Vertex AI Batch Inference Setup
Set up Google Cloud Vertex AI for batch inference with the ANTS Platform AI Optimizer.
Vertex AI Batch Inference allows the AI Optimizer to evaluate model comparisons in bulk using Google Cloud's batch prediction API at reduced cost.
Prerequisites
- A Google Cloud project with Vertex AI API enabled
- A service account with appropriate permissions
- Access to the Gemini or other models you want to use for comparison
Setup
Step 1: Enable Vertex AI API
Enable the Vertex AI API in your Google Cloud project:
gcloud services enable aiplatform.googleapis.comStep 2: Create a Service Account
Create a service account for batch inference:
gcloud iam service-accounts create ants-batch-inference \
--display-name="ANTS Platform Batch Inference"Step 3: Grant Required Permissions
The service account needs the following roles:
# Vertex AI access
gcloud projects add-iam-policy-binding PROJECT_ID \
--member="serviceAccount:ants-batch-inference@PROJECT_ID.iam.gserviceaccount.com" \
--role="roles/aiplatform.user"
# Cloud Storage access (for batch input/output)

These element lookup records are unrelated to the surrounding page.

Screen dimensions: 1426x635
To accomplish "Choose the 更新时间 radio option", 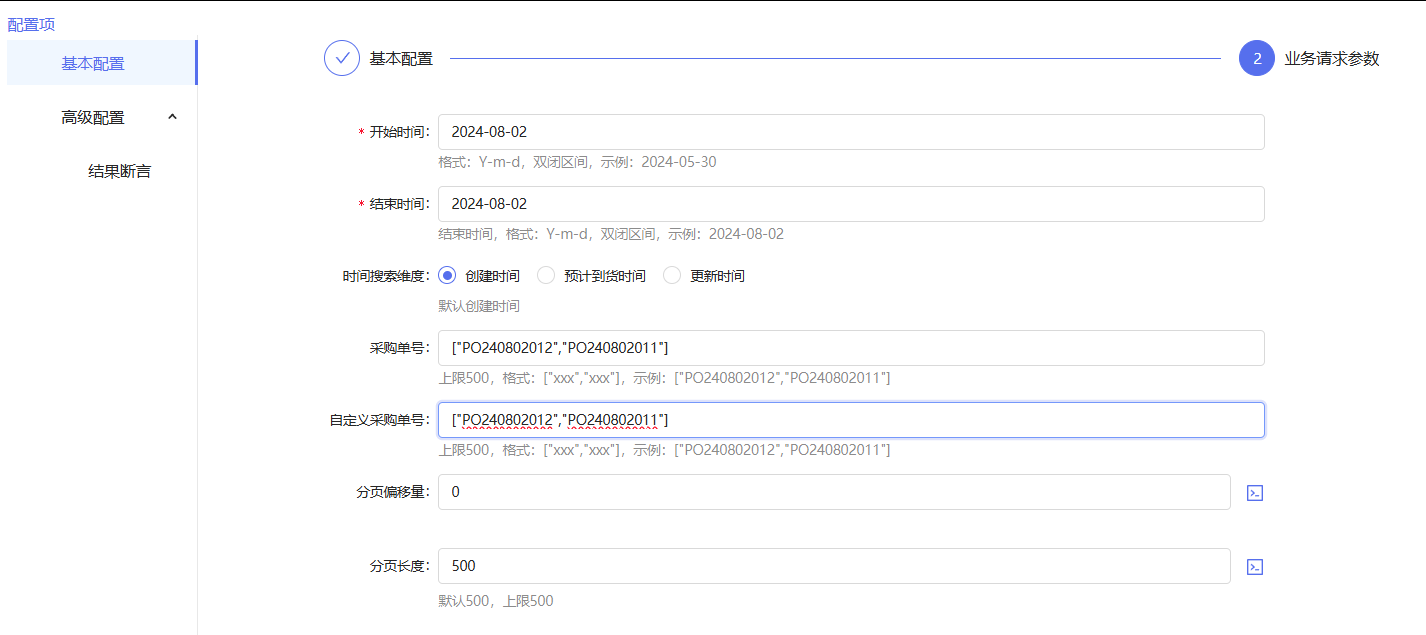I will coord(672,276).

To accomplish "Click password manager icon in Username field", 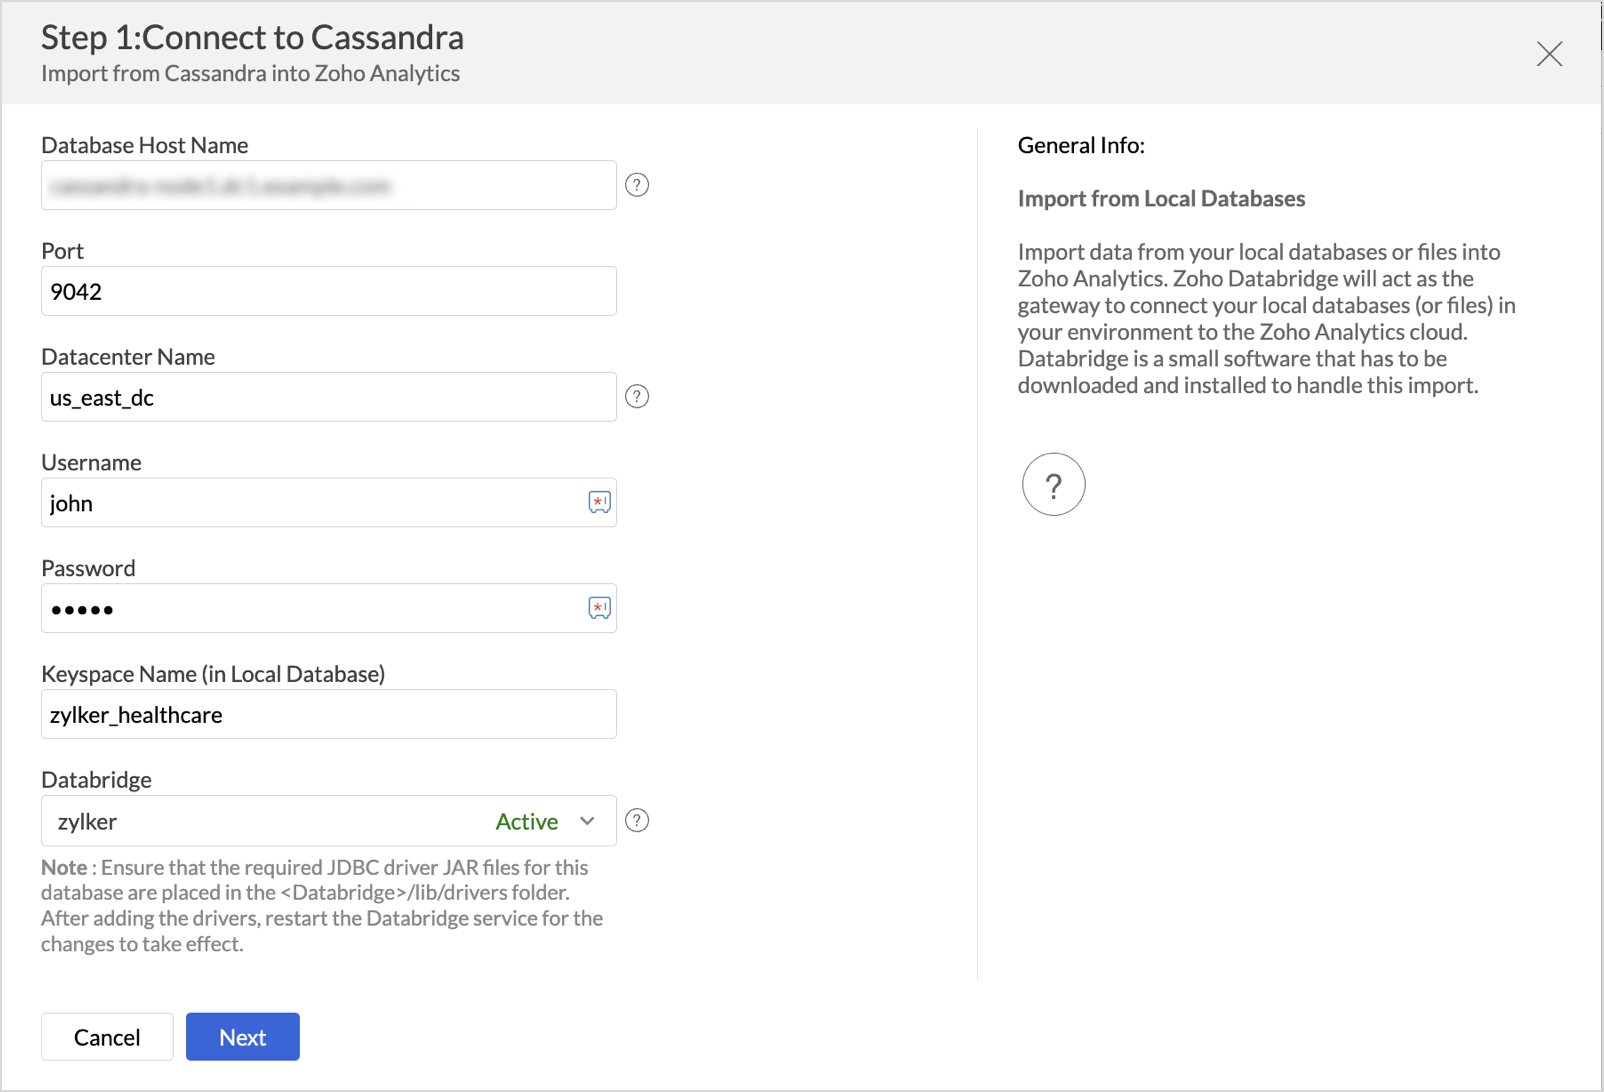I will [599, 502].
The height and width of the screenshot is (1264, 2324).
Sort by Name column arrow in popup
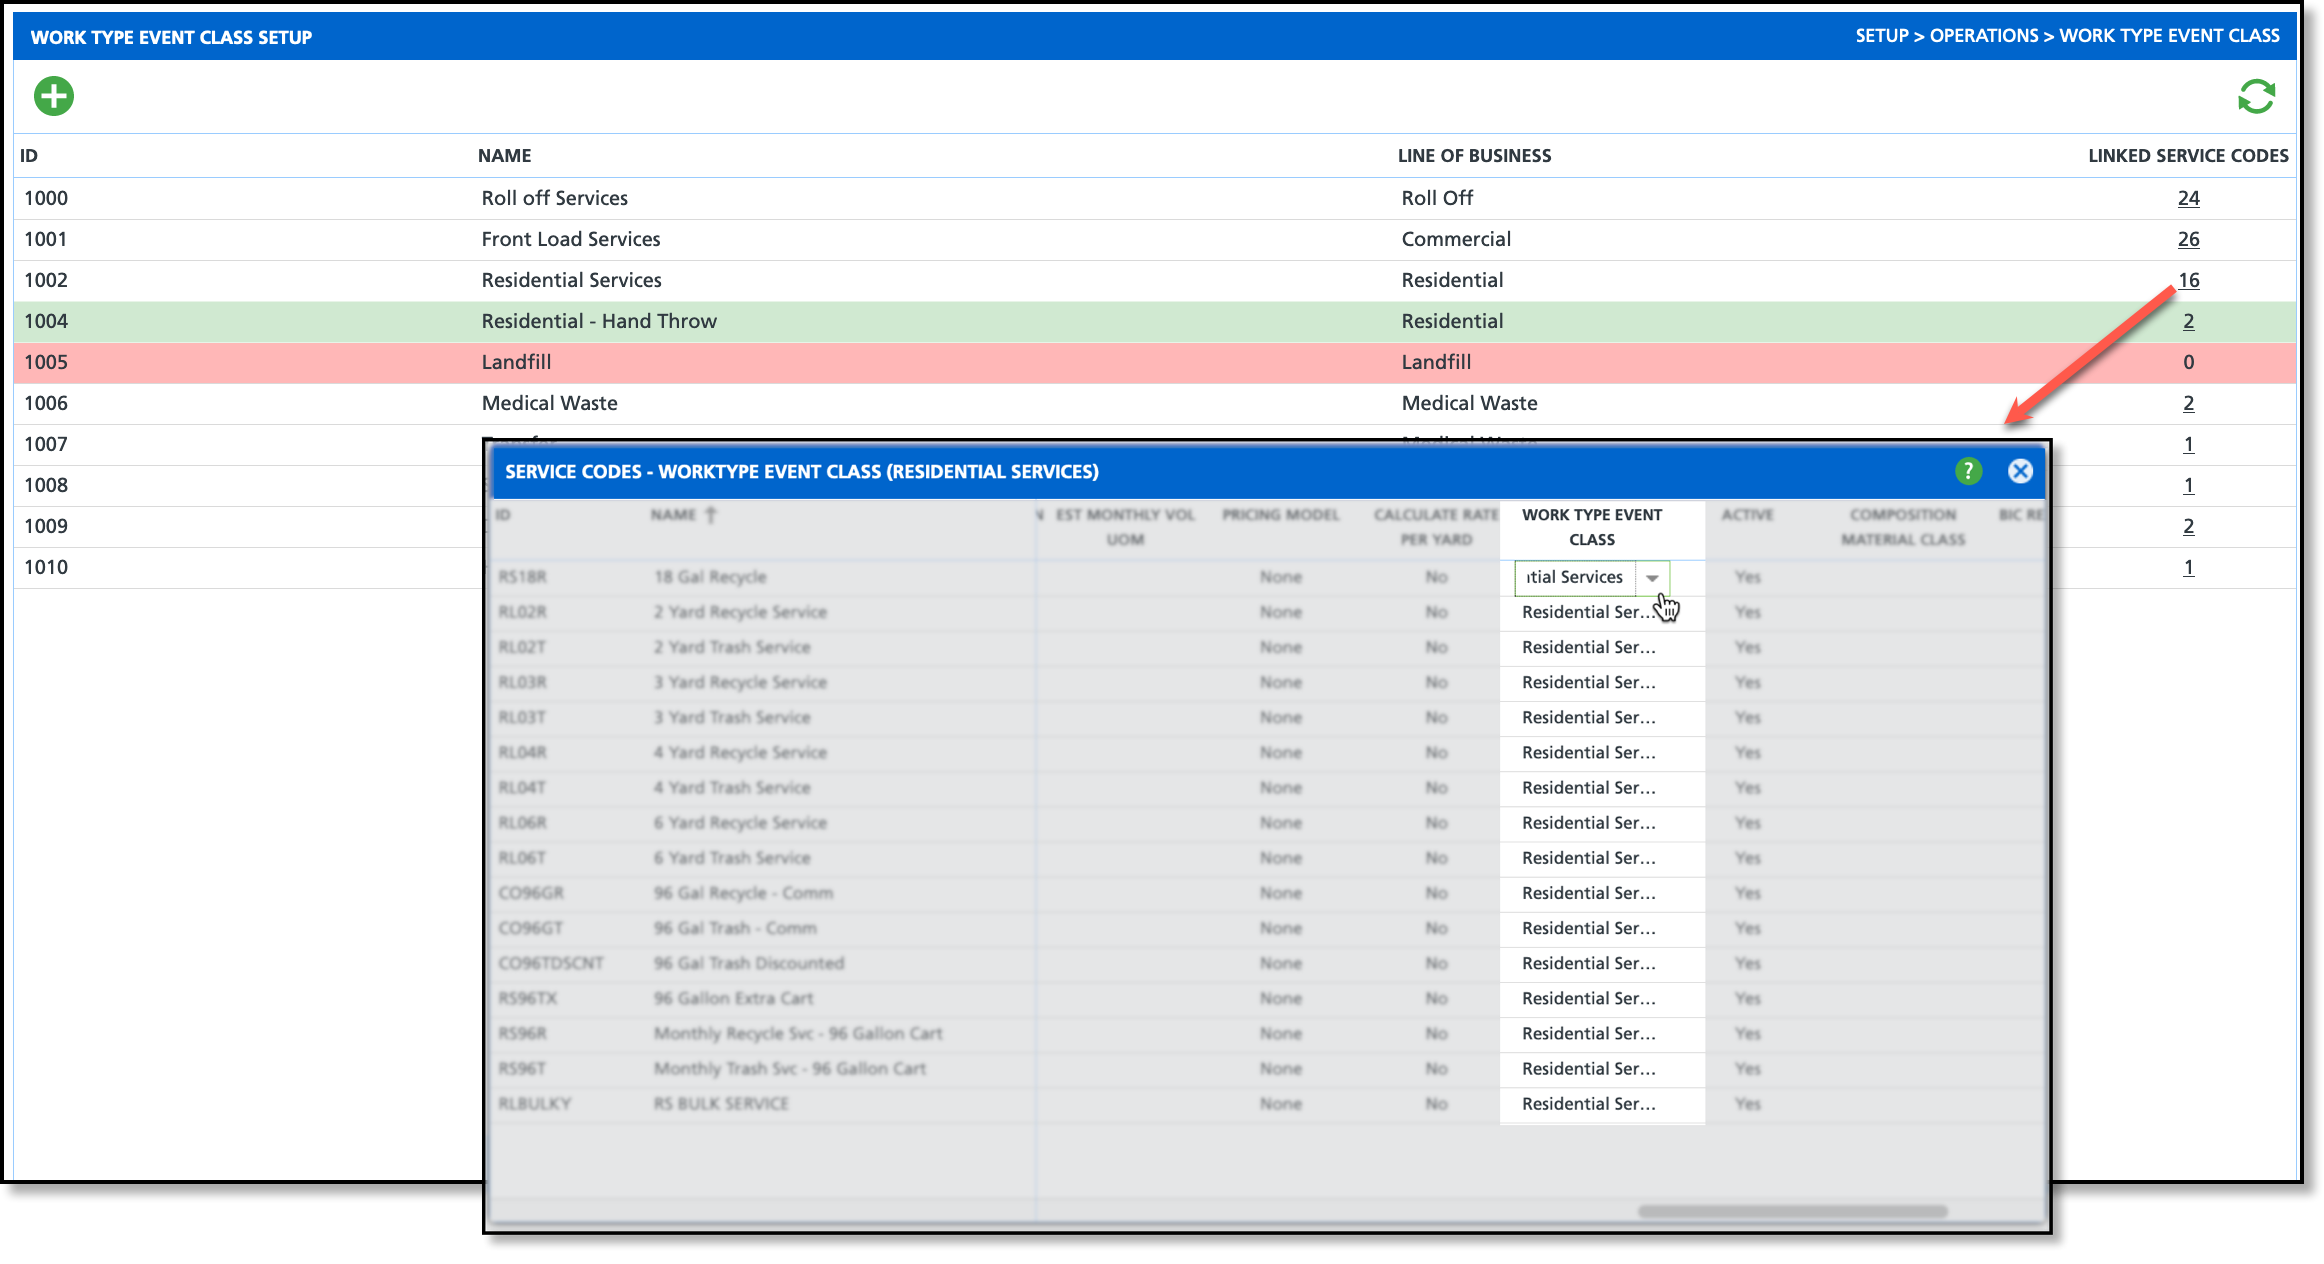711,515
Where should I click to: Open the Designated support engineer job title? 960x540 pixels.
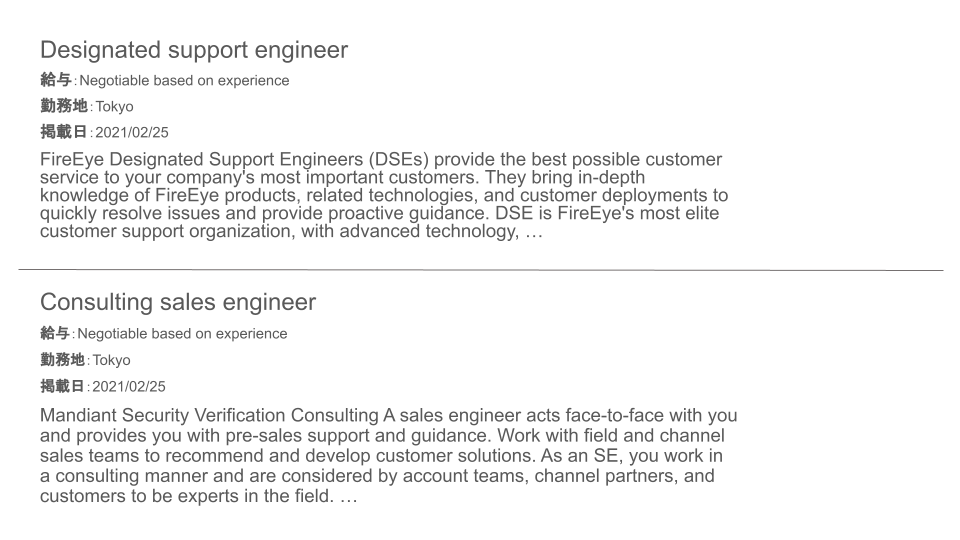(x=194, y=50)
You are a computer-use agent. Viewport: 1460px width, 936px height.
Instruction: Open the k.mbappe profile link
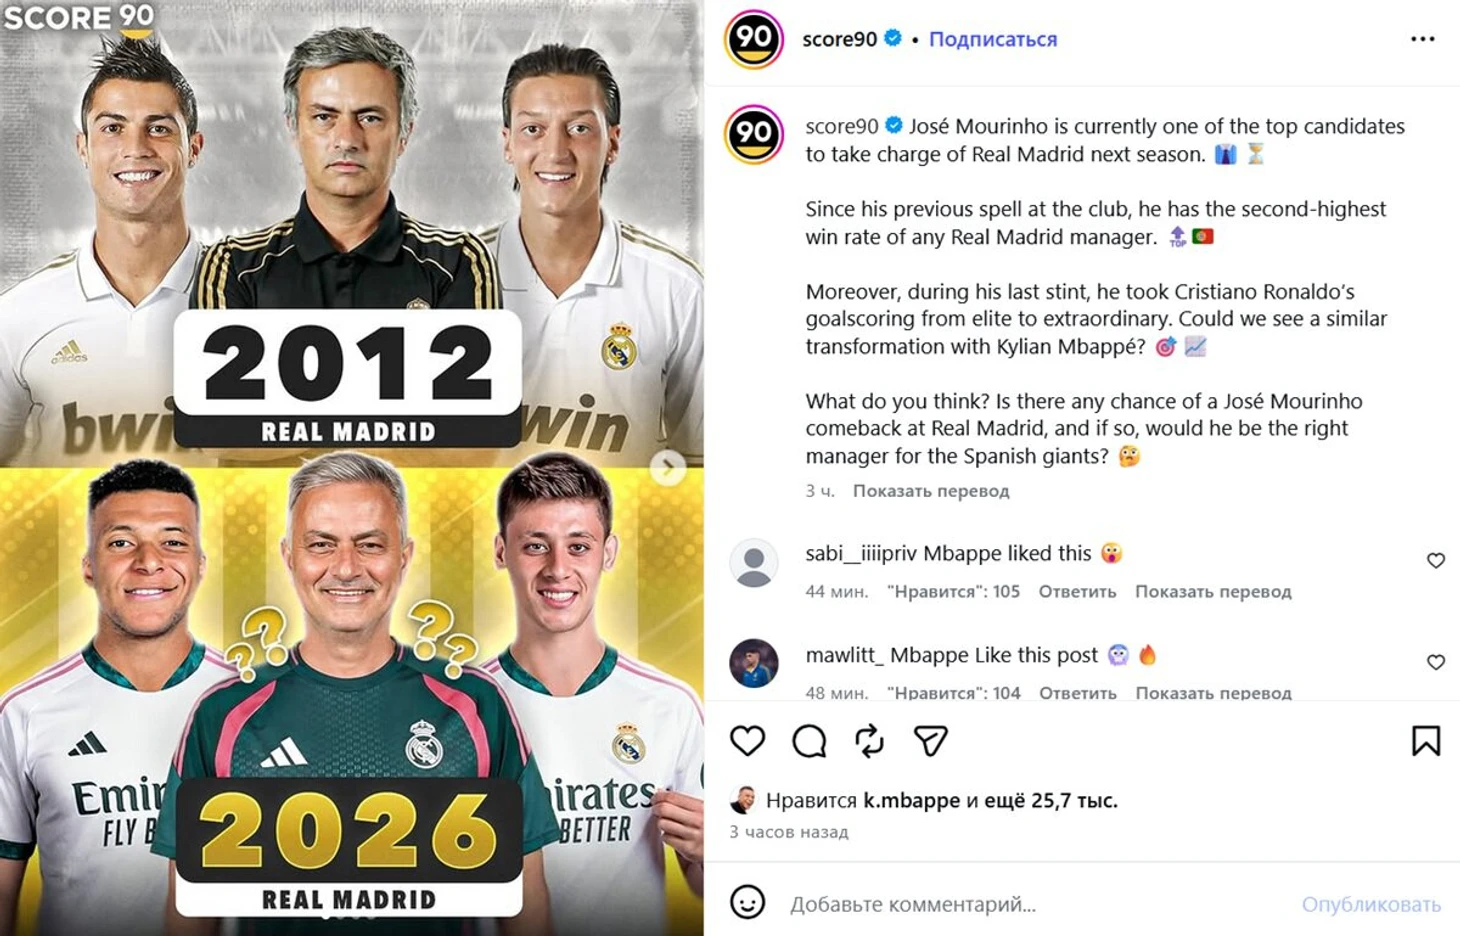coord(911,800)
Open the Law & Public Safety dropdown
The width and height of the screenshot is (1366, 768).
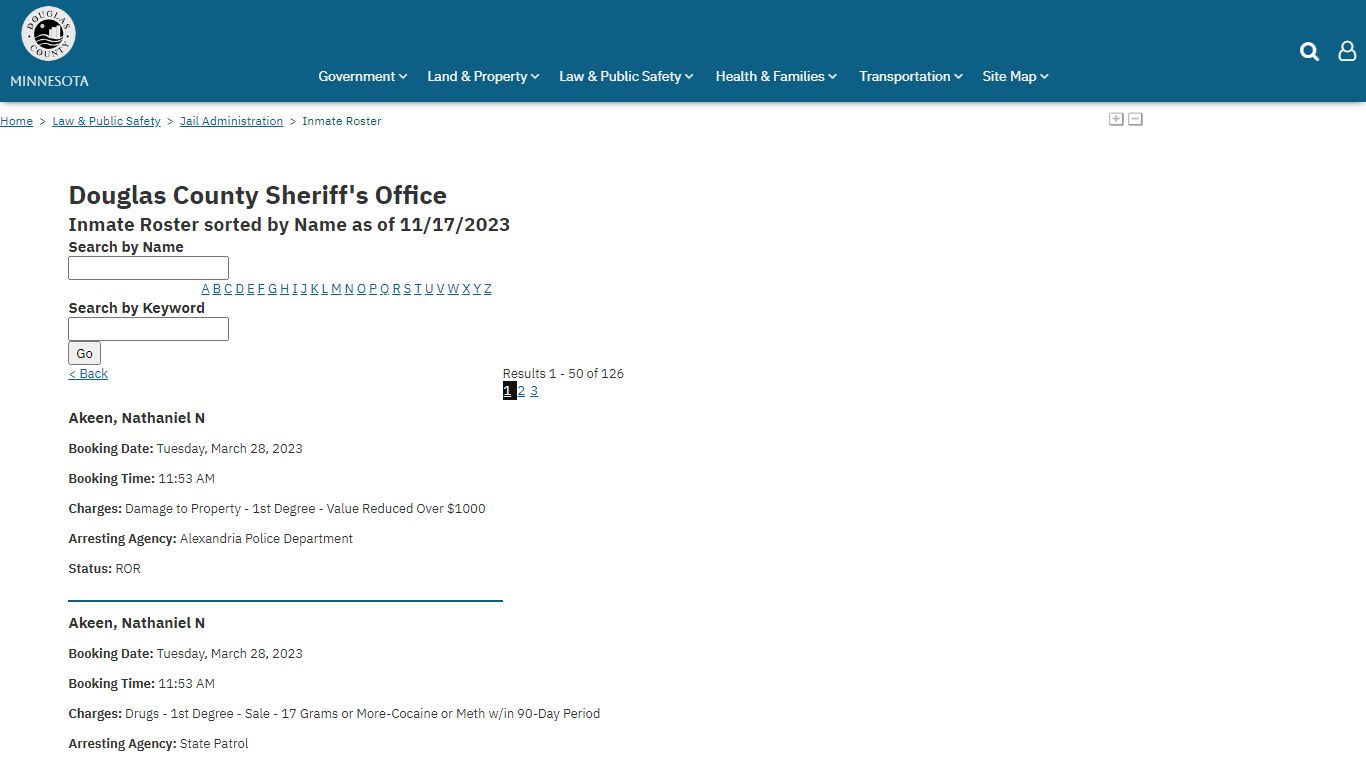tap(625, 76)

gcloud projects add-iam-policy-binding PROJECT_ID \
--member="serviceAccount:ants-batch-inference@PROJECT_ID.iam.gserviceaccount.com" \
--role="roles/storage.objectAdmin"Step 4: Create a Service Account Key
Generate a JSON key for the service account:
gcloud iam service-accounts keys create key.json \
--iam-account=ants-batch-inference@PROJECT_ID.iam.gserviceaccount.comStore this key securely. It provides access to your Google Cloud resources.
Step 5: Configure in ANTS Platform
- Go to Project Settings > LLM API Keys
- Add a new key with Google Vertex AI adapter
- Enter your credentials:
- Google Cloud Project ID
- Service Account JSON Key (paste the contents of
key.json) - Location (e.g.,
us-central1,europe-west4)
- Check "I intend to use Batch Inference for LLM optimizer"
Supported Locations
Vertex AI batch inference is available in all regions that support Gemini models. Common regions include:
| Region | Location |
|---|---|
| US Central | us-central1 |
| US East | us-east4 |
| US West | us-west1 |
| Europe West | europe-west1, europe-west4 |
| Asia Northeast | asia-northeast1 |
| Asia Southeast | asia-southeast1 |
If no location is specified, the default us-central1 is used. See the Vertex AI available locations (opens in a new tab) for the full list.
Troubleshooting
"Permission denied" errors
Verify your service account has the roles/aiplatform.user and roles/storage.objectAdmin roles.
"API not enabled" errors
Ensure the Vertex AI API is enabled:
gcloud services list --enabled | grep aiplatformBatch job failures
Check the Vertex AI console for detailed error logs. Common issues include:
- Insufficient quota for the selected model
- Invalid model ID or region mismatch
- Service account key expired or revoked
See Batch Inference Limits for provider-specific size requirements.